The PhD thesis of Dr. Paolo Casoto on Sentiment Analysis. The work presented in this thesis provides several contributions to the specific task of Sentiment Analysis applied, more specifically, to product reviews written in Italian language. In particular the following contributions have been proposed:
• a generic framework aimed at defining, training and testing automatic tools devoted to Sentiment Analysis based on supervised classifiers has been designed and implemented. The SENT-IT framework provides a complete set of integrated tools for linguistic analysis and machine learning, which could be applied in order to easily generate new automatic tools for sentiment classification and to evaluate experimentally their performances. A comprehensive description of the SENT-IT framework and its modules is provided in Chapter 3. SENT-IT framework is based on open-source solutions and will be freely released soon for research purposes.
• a set of automatically annotated corpora constituted by product reviews writ- ten in Italian language, grouped by product domain (e.g.: movie, cars, cell phones, et al.), has been collected and shared with other researchers. Each product review is constituted by a short text, a set of additional and optional information, such as date, author name and age, and an overall polarity rating indicator, aimed at representing the polarity expressed by the author within the review. Corpora which have been developed in order to perform evaluation of the proposed methodologies for Sentiment Analysis, could be used in the future by other researchers as a Gold Standard, not available for the Italian language until the beginning of this thesis. Review corpora have been publicly released in 2008 in XML format and are available at author’s site.
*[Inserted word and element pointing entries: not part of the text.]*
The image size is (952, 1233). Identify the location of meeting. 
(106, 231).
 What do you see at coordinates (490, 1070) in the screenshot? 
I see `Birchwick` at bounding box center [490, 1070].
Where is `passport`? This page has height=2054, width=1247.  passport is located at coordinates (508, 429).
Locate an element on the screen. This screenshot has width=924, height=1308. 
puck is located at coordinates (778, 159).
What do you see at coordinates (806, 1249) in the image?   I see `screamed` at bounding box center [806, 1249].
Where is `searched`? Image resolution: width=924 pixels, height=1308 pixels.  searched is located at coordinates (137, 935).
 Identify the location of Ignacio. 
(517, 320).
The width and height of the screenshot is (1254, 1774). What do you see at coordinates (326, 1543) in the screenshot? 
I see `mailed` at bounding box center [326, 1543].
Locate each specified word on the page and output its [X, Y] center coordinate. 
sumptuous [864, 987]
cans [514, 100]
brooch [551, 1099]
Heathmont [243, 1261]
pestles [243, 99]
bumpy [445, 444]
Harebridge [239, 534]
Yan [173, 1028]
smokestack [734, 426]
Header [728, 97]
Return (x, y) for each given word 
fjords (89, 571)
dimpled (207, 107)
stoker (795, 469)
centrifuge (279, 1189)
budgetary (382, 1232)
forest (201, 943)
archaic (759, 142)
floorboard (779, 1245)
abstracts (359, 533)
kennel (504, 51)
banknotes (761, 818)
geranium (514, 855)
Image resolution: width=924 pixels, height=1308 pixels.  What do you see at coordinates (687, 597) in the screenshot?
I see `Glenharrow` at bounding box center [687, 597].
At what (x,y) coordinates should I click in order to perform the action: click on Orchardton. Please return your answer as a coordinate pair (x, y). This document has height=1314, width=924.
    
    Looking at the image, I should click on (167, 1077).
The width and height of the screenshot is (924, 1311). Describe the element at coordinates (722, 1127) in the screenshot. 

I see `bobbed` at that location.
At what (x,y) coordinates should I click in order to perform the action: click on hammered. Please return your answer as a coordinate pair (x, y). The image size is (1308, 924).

• a document features representation schema suitable for Sentiment Analysis applied to Italian language has been proposed and experimentally evaluated. The set of selected features, described in detail in Chapter 3, is constituted by representation features described as suitable in literature, in the case of English language, and ad-hoc defined features, proposed according with the specific particularities of the Italian language.
• a domain independent meta-classifier devoted to Sentiment Analysis has been implement by applying a stacking approach to previously trained domain-dependent classifiers. Stacking approach has been investigated in order to improve the effectiveness of the ensemble classifier on unknown or already known domains.
• a lexical resource of polarity oriented terms for the Italian language has been developed, by proposing a shortest path algorithm based on a graph representation of the input terms. Semantic relations connecting terms, like synonymy,
antinomy and similarity have been used in order to generate the graph representation.